A proof of concept technique for writing injection-proof APIs in Haskell. Posted by Thomas Sutton on September 16, 2012

This post contains a short proof-of-concept for a technique which allows library authors to implement injection-proof interfaces. It combines two techniques used by Bryan O’Sullivan in the mysql-simple and text packages:

• Wrap injection-vulnerable string parameters in a new type with a restricted API.

• Use GHC’s rewriting facilities to modify the code generated for literal values of string types.

This technique (which probably isn’t new, but is new to me) works like this:

1. Create a new type which wraps your problematic strings.

2. Define an instance of IsString for this new type.

3. Implement a new “unsafe” version for the fromString method.

4. Use a rule to specialise fromString to your fromStringUnsafe function.

5. Define a “safe” version of the fromString method.

6. Use a rule to replace “safe” calls to fromStringUnsafe with your fromStringSafe function.

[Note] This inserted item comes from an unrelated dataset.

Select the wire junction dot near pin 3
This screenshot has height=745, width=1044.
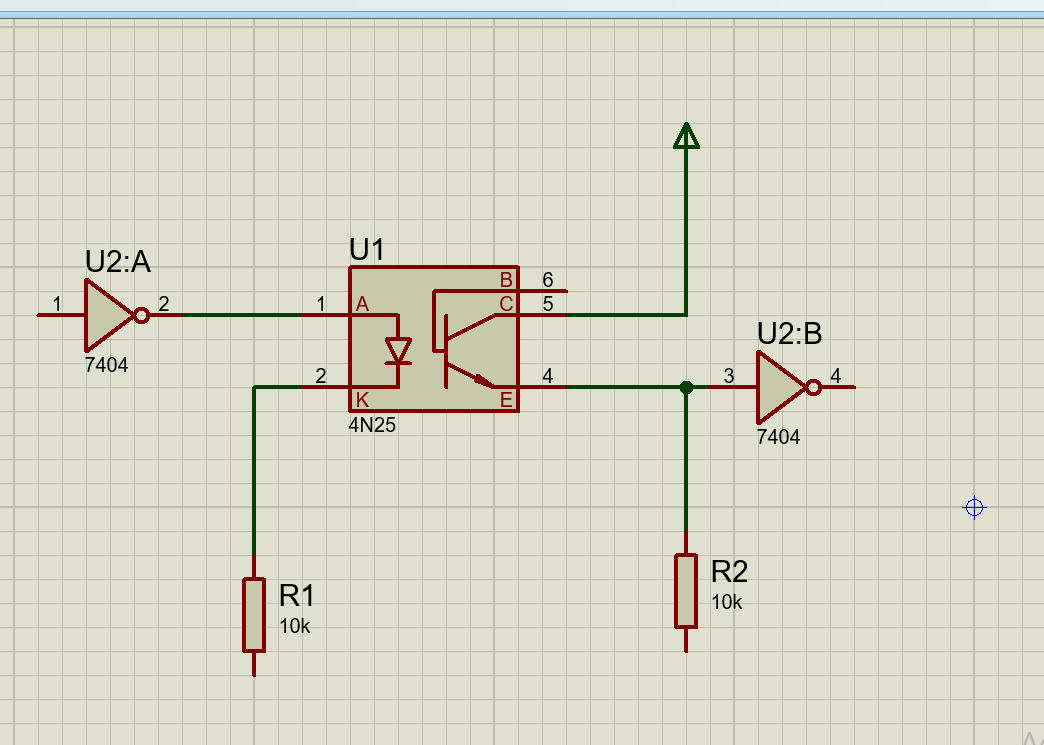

The first two steps result in an API in which writing unsafe code requires explicit effort from the programmer. Rather than writing:

result <- query_ $"SELECT * FROM table WHERE id = " ++ theId a programmer will need to write: result <- query_$ fromString \$ "SELECT * FROM table WHERE id = " ++ theId

This is certainly an improvement, but still allows unsafe operations to be performed.

Steps three and four convince GHC to replace the fromString calls which convert string values (be they literal as in the first example or dynamic as in the second) into our custom type with calls to our own specialised function. Functionally, this should have no impact on the program.

In steps five and six we use a technique from text, where we use knowledge of GHC’s internals to rewrite the code which handles our string literals and replace this code with something a little more specialised. In the text package, this results in code which goes straight from GHC.CString.Addr# to Text values rather than going via an intermediate String.

So far this seems like a little bit of security theatre with a little bit of optimisation, but it becomes more powerful when we make our implementations of fromString and fromStringUnsafe call error and only fromStringSafe actually create a Query (or whatever your type is).